Saved entries
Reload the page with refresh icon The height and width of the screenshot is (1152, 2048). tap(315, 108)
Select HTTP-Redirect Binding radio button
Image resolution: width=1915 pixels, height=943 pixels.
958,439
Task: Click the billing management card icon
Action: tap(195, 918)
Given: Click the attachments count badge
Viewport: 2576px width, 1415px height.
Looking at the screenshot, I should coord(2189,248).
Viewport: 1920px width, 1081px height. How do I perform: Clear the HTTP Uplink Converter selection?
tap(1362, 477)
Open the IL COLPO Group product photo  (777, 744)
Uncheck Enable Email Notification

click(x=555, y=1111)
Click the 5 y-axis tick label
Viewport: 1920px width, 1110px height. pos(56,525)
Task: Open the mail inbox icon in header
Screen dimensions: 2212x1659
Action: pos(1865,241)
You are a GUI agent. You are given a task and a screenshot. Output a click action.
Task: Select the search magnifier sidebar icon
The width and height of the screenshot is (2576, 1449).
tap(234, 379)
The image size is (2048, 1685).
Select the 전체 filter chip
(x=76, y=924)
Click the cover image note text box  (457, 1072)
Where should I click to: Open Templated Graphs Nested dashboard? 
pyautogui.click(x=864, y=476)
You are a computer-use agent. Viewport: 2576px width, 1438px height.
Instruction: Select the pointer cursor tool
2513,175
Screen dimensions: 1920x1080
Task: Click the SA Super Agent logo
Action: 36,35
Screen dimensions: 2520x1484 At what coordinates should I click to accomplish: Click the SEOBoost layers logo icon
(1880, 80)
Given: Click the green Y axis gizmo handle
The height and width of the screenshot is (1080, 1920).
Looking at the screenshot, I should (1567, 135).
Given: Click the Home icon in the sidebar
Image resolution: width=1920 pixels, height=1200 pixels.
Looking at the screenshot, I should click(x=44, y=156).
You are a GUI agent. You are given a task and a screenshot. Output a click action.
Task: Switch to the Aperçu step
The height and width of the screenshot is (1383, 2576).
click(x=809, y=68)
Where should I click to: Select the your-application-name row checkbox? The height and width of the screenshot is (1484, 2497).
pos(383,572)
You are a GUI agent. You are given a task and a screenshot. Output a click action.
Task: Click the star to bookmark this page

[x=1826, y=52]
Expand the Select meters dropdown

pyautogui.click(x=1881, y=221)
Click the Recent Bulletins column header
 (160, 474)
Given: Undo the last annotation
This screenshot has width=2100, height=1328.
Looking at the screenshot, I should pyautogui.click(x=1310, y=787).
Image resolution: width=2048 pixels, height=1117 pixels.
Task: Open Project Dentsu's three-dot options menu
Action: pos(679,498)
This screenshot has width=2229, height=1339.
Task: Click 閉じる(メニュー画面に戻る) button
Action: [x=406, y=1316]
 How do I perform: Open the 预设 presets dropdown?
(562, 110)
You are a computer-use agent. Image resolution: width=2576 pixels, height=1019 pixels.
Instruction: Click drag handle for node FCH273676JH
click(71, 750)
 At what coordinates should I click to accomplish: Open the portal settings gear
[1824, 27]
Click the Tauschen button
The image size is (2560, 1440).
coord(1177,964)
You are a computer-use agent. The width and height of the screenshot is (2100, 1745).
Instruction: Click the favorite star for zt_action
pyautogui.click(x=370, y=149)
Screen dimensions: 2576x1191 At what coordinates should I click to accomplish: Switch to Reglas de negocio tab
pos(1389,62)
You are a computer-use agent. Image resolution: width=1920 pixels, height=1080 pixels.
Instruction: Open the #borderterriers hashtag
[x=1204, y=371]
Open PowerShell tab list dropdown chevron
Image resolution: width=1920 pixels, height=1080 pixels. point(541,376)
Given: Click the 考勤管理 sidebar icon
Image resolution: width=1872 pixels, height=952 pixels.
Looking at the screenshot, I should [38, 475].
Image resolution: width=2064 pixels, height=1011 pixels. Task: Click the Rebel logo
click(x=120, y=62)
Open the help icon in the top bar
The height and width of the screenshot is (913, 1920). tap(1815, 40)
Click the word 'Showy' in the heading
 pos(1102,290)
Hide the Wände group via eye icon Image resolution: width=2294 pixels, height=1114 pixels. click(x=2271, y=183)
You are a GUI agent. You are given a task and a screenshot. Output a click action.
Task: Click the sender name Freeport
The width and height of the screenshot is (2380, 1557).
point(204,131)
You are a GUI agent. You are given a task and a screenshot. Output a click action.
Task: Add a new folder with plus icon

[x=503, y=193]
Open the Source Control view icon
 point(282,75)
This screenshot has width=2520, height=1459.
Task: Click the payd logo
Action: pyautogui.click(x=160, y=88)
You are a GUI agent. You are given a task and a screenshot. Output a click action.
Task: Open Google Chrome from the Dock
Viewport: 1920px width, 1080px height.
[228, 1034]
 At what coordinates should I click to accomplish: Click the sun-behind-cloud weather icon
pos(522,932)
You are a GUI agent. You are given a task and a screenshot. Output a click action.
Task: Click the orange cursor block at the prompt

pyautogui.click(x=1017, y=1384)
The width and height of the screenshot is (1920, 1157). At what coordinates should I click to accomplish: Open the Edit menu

Problem description:
Go through the records and show every line with the string "sidebar" in it.

Result of the task:
Task: Select the search magnifier sidebar icon
Given: Click the Home icon in the sidebar
Given: Click the 考勤管理 sidebar icon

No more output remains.